We've been chasing a seemingly randomly appearing bug, where a call to the Zephyr MQTT library seems to sometimes block indefinitely. More specifically the hanging function call seems to be zsock_send inside mqtt_transport_tls_write. We are using socket offloading so I assume the socket implementation in use is from the nrf_modem library. The top level MQTT library function which we call and which leads to that socket call is mqtt_ping. Our application runs just fine for anywhere between 30 minutes to 20 hours so there are many successful calls before the hanging one. We are using the MQTT library from 2 different threads but I assume that's fine since the MQTT library functions use a mutex.

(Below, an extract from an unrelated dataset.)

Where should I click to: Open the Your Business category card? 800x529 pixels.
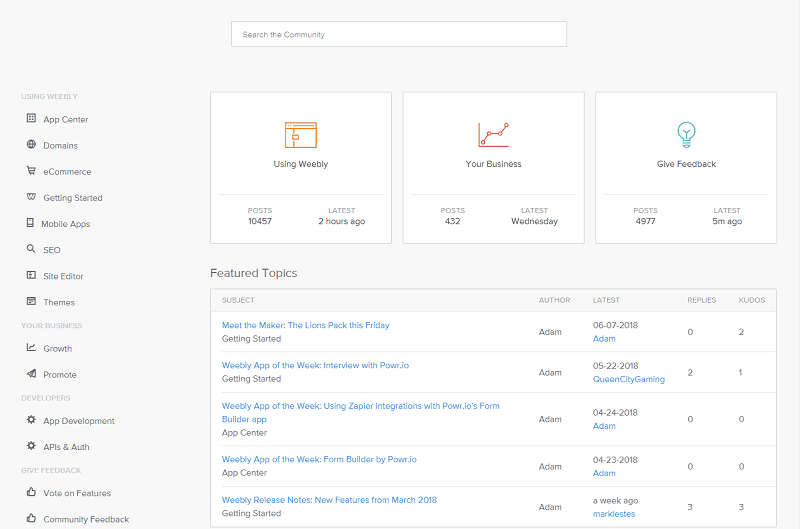tap(493, 168)
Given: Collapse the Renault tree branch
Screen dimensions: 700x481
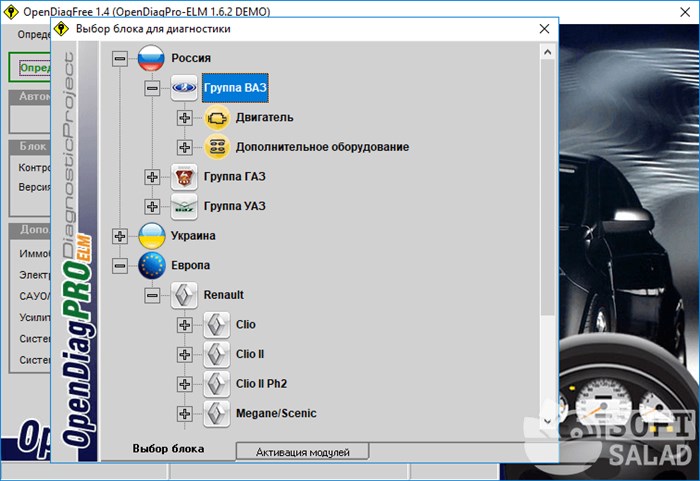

In addition to the MQTT traffic via LTE we are also using the GPS driver to get position fixes. Our application logic is such that we've caught cases where we try to stop the gps after the MQTT library socket call hangs. In that case the function call nrf_setsockopt inside the gps driver also fails (returns -1 and eventually -EIO to our application) or it hangs too. The function to stop the gps seems to fail/hang only if the MQTT socket call has gone hanging before it.
Another symptom is that we don't receive PUBACK MQTT messages for some of the the sent packets just before the hang happens. We are listening for those packets but for some reason they don't reach the MQTT library it seems. This then leads us to believe that the fail case is somehow related to the network connection. We've tried manually disconnecting the network during MQTT sending. In that case the MQTT library calls do not hang and return errors correctly which leads to our application recovering after reconnecting.
The hardware we're using is a board with NRF52840 and NRF9160 revision 1 with the 1.3.0 modem firmware. The software versions are sdk-nrf 1.6.0, sdk-zephyr 2.6.0-rc1-ncs1, nrfxlib 1.6.0 and nrfx 2.5.0.
Right now we would be interested in finding out the root cause of this issue, but more importably we would like to prevent these seemingly indefinite hangs. Is there something we could do in order to make the socket calls not hang?